At best, we are coaxed to just follow and tow the line. We are often told: “Sumunod ka na lang. Wala namang mawawala sa ‘yo.” (Just follow and obey. Nothing will be lost anyway!). At worst, we are threatened, harassed, excluded, excommunicated and killed for believing differently.
But it might be helpful to remember that a belief that is not tempered by doubt becomes dangerous; a religion that is too certain of its own truth risks becoming imperialistic. As Mark Taylor wrote: “Religious conflict will be less a matter of struggles between belief and unbelief than of clashes between believers who make room for doubt and those who do not.”
Let me go back to Caravaggio’s painting. The three old men, one of them Thomas, are together in deeply seeking the truth of the resurrection. Illumined by the light source in some chiaroscuro effect, their heads form one circle with Jesus’—a strong image of a continual communal search. Despite their being in Jesus’ presence and beholding his wounds, the searching has not stopped. It is always in process—as their wrinkled foreheads tell us.
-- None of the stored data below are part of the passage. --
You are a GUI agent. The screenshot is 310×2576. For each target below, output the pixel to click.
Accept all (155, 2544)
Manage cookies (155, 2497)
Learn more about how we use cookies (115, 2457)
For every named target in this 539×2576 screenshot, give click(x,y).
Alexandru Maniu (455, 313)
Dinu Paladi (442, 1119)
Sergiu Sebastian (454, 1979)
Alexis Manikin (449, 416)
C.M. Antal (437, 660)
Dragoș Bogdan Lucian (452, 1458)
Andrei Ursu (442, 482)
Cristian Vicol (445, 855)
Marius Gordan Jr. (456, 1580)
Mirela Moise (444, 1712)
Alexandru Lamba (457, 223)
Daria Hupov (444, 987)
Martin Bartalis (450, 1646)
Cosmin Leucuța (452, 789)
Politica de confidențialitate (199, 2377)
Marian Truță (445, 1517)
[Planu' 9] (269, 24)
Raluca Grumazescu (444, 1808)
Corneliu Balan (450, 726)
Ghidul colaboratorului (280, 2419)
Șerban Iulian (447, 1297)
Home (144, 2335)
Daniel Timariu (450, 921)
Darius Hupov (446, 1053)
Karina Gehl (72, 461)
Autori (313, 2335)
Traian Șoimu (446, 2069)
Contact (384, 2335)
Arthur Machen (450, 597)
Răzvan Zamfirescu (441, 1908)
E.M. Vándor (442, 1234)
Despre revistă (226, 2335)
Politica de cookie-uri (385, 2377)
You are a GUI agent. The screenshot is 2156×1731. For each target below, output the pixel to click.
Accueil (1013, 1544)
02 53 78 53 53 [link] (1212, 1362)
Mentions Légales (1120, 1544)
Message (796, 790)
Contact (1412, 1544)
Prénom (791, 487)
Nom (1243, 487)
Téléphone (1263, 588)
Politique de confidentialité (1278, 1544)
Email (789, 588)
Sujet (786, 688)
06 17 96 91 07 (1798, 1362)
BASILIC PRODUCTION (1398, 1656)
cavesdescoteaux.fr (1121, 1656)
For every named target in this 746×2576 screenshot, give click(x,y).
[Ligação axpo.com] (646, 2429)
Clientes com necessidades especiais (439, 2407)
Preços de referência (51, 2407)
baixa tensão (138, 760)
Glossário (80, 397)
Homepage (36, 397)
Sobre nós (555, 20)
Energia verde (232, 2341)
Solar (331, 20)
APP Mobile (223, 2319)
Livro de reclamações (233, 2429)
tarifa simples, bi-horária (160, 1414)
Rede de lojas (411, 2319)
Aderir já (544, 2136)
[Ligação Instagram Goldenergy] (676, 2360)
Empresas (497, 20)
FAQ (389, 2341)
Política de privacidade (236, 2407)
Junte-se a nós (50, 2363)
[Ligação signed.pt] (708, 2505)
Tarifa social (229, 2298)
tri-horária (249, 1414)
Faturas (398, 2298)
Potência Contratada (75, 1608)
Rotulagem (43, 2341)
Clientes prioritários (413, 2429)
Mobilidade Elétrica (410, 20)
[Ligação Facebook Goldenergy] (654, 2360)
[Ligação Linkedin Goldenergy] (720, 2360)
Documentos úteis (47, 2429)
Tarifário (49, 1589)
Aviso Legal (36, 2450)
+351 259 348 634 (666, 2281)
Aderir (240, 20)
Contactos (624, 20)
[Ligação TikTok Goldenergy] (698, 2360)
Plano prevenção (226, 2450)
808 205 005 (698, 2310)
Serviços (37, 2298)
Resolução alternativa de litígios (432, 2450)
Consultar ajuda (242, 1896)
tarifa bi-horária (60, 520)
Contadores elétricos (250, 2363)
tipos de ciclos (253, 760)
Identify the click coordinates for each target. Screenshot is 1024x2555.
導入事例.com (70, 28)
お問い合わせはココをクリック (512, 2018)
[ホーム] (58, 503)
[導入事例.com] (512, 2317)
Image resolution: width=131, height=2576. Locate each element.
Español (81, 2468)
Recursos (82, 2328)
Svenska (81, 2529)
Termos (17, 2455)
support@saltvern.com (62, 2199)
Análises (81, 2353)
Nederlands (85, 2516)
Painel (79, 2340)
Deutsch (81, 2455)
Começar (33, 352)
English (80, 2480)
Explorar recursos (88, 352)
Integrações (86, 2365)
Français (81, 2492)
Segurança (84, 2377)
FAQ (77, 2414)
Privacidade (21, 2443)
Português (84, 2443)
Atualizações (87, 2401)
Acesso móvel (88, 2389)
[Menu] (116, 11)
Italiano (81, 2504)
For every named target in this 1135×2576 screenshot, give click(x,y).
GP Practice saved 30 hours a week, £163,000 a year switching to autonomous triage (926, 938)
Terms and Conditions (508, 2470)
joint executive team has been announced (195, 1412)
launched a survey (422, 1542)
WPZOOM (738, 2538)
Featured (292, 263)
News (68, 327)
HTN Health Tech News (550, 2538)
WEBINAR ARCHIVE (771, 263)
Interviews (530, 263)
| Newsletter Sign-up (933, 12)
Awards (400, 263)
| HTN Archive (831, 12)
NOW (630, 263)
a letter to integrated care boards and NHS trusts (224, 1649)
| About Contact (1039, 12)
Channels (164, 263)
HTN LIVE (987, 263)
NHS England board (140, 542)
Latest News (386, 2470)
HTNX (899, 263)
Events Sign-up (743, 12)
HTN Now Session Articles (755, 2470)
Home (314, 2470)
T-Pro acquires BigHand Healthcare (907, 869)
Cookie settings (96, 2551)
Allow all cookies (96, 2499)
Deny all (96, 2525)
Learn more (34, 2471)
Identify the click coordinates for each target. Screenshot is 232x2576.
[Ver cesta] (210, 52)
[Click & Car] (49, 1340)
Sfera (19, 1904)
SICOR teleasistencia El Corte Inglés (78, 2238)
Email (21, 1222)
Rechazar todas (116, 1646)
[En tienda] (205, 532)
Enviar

A French Nobel laureate for literature (1947), André Gide, once wrote: “Believe those who are seeking the truth, Doubt those who said they have found it.”
There are two sides to Thomas in the Gospel text: his doubting (“I need to put my hands in his side”) and his believing (“My Lord and my God”). Both are crucial to one’s act of faith. Only when this tension is kept shall our faith be truly alive, and our lives truly faithful.
St. Augustine reminds us that, in fact, “doubt is an element of believing” – a very healthy reminder in the face of the sometimes rabid zeal and fanatical fervor – not just for religion but also for political beliefs. For as the great Lebanese writer, Kahlil Gibran, wrote: “Doubt is a pain too lonely to know that faith is his twin brother.”
Doubting is knowing that as we keep the journey, we haven’t yet arrived; as we continually love, we haven’t yet given our all; and as we honestly believe, we haven’t yet and could never fully grasp at all.